Collected data entries:
══════════════════════════════
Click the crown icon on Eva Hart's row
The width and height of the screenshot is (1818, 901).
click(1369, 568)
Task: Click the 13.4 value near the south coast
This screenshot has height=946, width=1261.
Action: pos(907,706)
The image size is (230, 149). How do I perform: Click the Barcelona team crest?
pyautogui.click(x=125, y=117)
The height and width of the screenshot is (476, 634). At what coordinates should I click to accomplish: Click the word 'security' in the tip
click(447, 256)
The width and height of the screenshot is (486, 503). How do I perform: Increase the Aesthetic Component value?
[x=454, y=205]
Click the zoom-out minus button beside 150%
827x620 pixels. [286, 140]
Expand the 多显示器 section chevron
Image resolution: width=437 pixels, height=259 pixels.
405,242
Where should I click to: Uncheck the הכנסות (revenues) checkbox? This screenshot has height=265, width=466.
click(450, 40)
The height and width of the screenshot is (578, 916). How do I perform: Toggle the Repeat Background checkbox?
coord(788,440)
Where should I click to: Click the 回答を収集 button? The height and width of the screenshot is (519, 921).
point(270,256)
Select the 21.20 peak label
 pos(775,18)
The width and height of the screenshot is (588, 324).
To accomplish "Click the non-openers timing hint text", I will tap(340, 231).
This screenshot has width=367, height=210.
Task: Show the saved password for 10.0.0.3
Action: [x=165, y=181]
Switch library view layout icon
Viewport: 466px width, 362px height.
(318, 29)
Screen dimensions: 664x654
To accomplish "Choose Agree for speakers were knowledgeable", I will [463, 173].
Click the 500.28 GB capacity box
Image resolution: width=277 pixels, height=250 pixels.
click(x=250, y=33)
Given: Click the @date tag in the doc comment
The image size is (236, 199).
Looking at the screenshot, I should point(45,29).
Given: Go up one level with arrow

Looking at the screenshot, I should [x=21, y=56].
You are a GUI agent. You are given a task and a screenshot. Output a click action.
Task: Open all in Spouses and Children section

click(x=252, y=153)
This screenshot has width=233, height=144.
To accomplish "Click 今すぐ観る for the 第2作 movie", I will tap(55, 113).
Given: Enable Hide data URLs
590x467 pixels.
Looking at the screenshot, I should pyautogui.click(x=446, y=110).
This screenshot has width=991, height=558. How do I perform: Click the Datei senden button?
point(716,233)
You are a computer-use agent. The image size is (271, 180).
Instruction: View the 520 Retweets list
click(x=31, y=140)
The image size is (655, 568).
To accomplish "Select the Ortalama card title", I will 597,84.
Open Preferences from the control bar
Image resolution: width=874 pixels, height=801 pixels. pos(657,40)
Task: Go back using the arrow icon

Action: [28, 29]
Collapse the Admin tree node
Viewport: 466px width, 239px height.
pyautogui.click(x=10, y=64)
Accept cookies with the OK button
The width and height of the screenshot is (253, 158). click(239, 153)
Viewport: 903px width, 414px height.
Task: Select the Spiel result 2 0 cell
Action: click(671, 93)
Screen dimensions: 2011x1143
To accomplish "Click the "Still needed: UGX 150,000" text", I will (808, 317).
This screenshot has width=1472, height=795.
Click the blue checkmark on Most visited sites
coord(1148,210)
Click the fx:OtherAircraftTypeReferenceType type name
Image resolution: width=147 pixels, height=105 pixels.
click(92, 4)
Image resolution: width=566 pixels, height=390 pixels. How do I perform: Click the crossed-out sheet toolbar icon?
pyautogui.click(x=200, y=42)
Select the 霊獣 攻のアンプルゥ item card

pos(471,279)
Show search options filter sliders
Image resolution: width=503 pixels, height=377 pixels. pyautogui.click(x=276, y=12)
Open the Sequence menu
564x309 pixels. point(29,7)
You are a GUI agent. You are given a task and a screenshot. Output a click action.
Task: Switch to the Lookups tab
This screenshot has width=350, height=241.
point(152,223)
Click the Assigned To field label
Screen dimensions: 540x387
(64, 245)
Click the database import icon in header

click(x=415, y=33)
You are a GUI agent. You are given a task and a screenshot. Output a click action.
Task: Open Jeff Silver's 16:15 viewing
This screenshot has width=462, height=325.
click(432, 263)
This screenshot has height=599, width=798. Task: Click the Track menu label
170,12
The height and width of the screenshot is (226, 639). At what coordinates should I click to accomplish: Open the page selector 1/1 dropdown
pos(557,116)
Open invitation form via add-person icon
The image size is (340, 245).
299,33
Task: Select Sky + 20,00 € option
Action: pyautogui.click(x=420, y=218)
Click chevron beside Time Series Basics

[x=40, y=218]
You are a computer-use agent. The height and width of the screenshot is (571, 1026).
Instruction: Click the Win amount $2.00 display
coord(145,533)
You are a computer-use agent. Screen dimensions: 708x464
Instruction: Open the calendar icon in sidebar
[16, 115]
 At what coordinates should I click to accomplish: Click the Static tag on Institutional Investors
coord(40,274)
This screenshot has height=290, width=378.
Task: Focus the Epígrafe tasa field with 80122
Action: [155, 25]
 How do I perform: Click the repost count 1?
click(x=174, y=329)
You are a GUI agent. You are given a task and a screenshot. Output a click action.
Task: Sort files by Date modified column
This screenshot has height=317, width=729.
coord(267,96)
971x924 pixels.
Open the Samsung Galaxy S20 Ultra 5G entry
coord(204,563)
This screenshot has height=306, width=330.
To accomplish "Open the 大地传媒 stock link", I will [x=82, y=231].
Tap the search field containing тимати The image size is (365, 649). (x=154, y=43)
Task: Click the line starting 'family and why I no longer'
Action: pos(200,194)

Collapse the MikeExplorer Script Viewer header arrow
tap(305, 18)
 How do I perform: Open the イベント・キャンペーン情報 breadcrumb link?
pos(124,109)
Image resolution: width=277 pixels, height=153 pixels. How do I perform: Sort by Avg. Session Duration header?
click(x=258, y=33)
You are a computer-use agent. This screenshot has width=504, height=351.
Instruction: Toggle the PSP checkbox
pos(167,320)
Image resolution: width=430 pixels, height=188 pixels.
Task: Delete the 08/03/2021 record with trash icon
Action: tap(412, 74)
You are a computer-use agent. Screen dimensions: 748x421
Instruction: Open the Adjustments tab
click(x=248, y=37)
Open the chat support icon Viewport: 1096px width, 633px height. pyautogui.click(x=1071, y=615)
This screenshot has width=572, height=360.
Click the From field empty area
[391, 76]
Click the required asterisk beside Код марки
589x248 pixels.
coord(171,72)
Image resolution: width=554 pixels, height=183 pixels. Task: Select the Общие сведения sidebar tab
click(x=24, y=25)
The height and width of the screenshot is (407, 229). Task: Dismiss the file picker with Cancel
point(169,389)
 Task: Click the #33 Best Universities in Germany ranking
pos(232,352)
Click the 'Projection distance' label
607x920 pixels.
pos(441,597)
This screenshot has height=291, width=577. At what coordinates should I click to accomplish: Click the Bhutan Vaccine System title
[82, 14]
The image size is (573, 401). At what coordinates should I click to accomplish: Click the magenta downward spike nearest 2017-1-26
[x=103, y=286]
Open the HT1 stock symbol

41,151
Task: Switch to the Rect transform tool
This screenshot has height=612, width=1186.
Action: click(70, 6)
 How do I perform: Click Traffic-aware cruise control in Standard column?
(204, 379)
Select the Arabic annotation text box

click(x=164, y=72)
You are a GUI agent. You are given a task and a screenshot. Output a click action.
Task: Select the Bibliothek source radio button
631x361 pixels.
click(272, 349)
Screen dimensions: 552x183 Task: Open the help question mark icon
══════════════════════════════
## [Activity]
Please give all of the entries again, exactly as written.

## [Response to the task]
Click the crown icon on Eva Hart's row
The width and height of the screenshot is (1818, 901).
click(1369, 568)
Task: Click the 13.4 value near the south coast
This screenshot has height=946, width=1261.
Action: pos(907,706)
The image size is (230, 149). How do I perform: Click the Barcelona team crest?
pyautogui.click(x=125, y=117)
The height and width of the screenshot is (476, 634). At what coordinates should I click to accomplish: Click the word 'security' in the tip
click(447, 256)
The width and height of the screenshot is (486, 503). How do I perform: Increase the Aesthetic Component value?
[x=454, y=205]
Click the zoom-out minus button beside 150%
827x620 pixels. [286, 140]
Expand the 多显示器 section chevron
Image resolution: width=437 pixels, height=259 pixels.
405,242
Where should I click to: Uncheck the הכנסות (revenues) checkbox? This screenshot has height=265, width=466.
click(450, 40)
The height and width of the screenshot is (578, 916). How do I perform: Toggle the Repeat Background checkbox?
coord(788,440)
Where should I click to: Click the 回答を収集 button? The height and width of the screenshot is (519, 921).
point(270,256)
Select the 21.20 peak label
 pos(775,18)
The width and height of the screenshot is (588, 324).
To accomplish "Click the non-openers timing hint text", I will tap(340, 231).
This screenshot has width=367, height=210.
Task: Show the saved password for 10.0.0.3
Action: [x=165, y=181]
Switch library view layout icon
Viewport: 466px width, 362px height.
(318, 29)
Screen dimensions: 664x654
To accomplish "Choose Agree for speakers were knowledgeable", I will [463, 173].
Click the 500.28 GB capacity box
Image resolution: width=277 pixels, height=250 pixels.
click(x=250, y=33)
Given: Click the @date tag in the doc comment
The image size is (236, 199).
Looking at the screenshot, I should point(45,29).
Given: Go up one level with arrow

Looking at the screenshot, I should [x=21, y=56].
You are a GUI agent. You are given a task and a screenshot. Output a click action.
Task: Open all in Spouses and Children section

click(x=252, y=153)
This screenshot has width=233, height=144.
To accomplish "Click 今すぐ観る for the 第2作 movie", I will tap(55, 113).
Given: Enable Hide data URLs
590x467 pixels.
Looking at the screenshot, I should pyautogui.click(x=446, y=110).
This screenshot has width=991, height=558. How do I perform: Click the Datei senden button?
point(716,233)
You are a computer-use agent. The image size is (271, 180).
Instruction: View the 520 Retweets list
click(x=31, y=140)
The image size is (655, 568).
To accomplish "Select the Ortalama card title", I will 597,84.
Open Preferences from the control bar
Image resolution: width=874 pixels, height=801 pixels. pos(657,40)
Task: Go back using the arrow icon

Action: [28, 29]
Collapse the Admin tree node
Viewport: 466px width, 239px height.
pyautogui.click(x=10, y=64)
Accept cookies with the OK button
The width and height of the screenshot is (253, 158). click(239, 153)
Viewport: 903px width, 414px height.
Task: Select the Spiel result 2 0 cell
Action: click(671, 93)
Screen dimensions: 2011x1143
To accomplish "Click the "Still needed: UGX 150,000" text", I will (808, 317).
This screenshot has width=1472, height=795.
Click the blue checkmark on Most visited sites
coord(1148,210)
Click the fx:OtherAircraftTypeReferenceType type name
Image resolution: width=147 pixels, height=105 pixels.
click(92, 4)
Image resolution: width=566 pixels, height=390 pixels. How do I perform: Click the crossed-out sheet toolbar icon?
pyautogui.click(x=200, y=42)
Select the 霊獣 攻のアンプルゥ item card

pos(471,279)
Show search options filter sliders
Image resolution: width=503 pixels, height=377 pixels. pyautogui.click(x=276, y=12)
Open the Sequence menu
564x309 pixels. point(29,7)
You are a GUI agent. You are given a task and a screenshot. Output a click action.
Task: Switch to the Lookups tab
This screenshot has width=350, height=241.
point(152,223)
Click the Assigned To field label
Screen dimensions: 540x387
(64, 245)
Click the database import icon in header

click(x=415, y=33)
You are a GUI agent. You are given a task and a screenshot. Output a click action.
Task: Open Jeff Silver's 16:15 viewing
This screenshot has width=462, height=325.
click(432, 263)
This screenshot has height=599, width=798. Task: Click the Track menu label
170,12
The height and width of the screenshot is (226, 639). At what coordinates should I click to accomplish: Open the page selector 1/1 dropdown
pos(557,116)
Open invitation form via add-person icon
The image size is (340, 245).
299,33
Task: Select Sky + 20,00 € option
Action: pyautogui.click(x=420, y=218)
Click chevron beside Time Series Basics

[x=40, y=218]
You are a computer-use agent. The height and width of the screenshot is (571, 1026).
Instruction: Click the Win amount $2.00 display
coord(145,533)
You are a computer-use agent. Screen dimensions: 708x464
Instruction: Open the calendar icon in sidebar
[16, 115]
 At what coordinates should I click to accomplish: Click the Static tag on Institutional Investors
coord(40,274)
This screenshot has height=290, width=378.
Task: Focus the Epígrafe tasa field with 80122
Action: [155, 25]
 How do I perform: Click the repost count 1?
click(x=174, y=329)
You are a GUI agent. You are given a task and a screenshot. Output a click action.
Task: Sort files by Date modified column
This screenshot has height=317, width=729.
coord(267,96)
971x924 pixels.
Open the Samsung Galaxy S20 Ultra 5G entry
coord(204,563)
This screenshot has height=306, width=330.
To accomplish "Open the 大地传媒 stock link", I will [x=82, y=231].
Tap the search field containing тимати The image size is (365, 649). (x=154, y=43)
Task: Click the line starting 'family and why I no longer'
Action: pos(200,194)

Collapse the MikeExplorer Script Viewer header arrow
tap(305, 18)
 How do I perform: Open the イベント・キャンペーン情報 breadcrumb link?
pos(124,109)
Image resolution: width=277 pixels, height=153 pixels. How do I perform: Sort by Avg. Session Duration header?
click(x=258, y=33)
You are a computer-use agent. This screenshot has width=504, height=351.
Instruction: Toggle the PSP checkbox
pos(167,320)
Image resolution: width=430 pixels, height=188 pixels.
Task: Delete the 08/03/2021 record with trash icon
Action: tap(412, 74)
You are a computer-use agent. Screen dimensions: 748x421
Instruction: Open the Adjustments tab
click(x=248, y=37)
Open the chat support icon Viewport: 1096px width, 633px height. pyautogui.click(x=1071, y=615)
This screenshot has width=572, height=360.
Click the From field empty area
[391, 76]
Click the required asterisk beside Код марки
589x248 pixels.
coord(171,72)
Image resolution: width=554 pixels, height=183 pixels. Task: Select the Общие сведения sidebar tab
click(x=24, y=25)
The height and width of the screenshot is (407, 229). Task: Dismiss the file picker with Cancel
point(169,389)
 Task: Click the #33 Best Universities in Germany ranking
pos(232,352)
Click the 'Projection distance' label
607x920 pixels.
pos(441,597)
This screenshot has height=291, width=577. At what coordinates should I click to accomplish: Click the Bhutan Vaccine System title
[82, 14]
The image size is (573, 401). At what coordinates should I click to accomplish: Click the magenta downward spike nearest 2017-1-26
[x=103, y=286]
Open the HT1 stock symbol

41,151
Task: Switch to the Rect transform tool
This screenshot has height=612, width=1186.
Action: click(70, 6)
 How do I perform: Click Traffic-aware cruise control in Standard column?
(204, 379)
Select the Arabic annotation text box

click(x=164, y=72)
You are a GUI agent. You are given a task and a screenshot. Output a click action.
Task: Select the Bibliothek source radio button
631x361 pixels.
click(272, 349)
Screen dimensions: 552x183 Task: Open the help question mark icon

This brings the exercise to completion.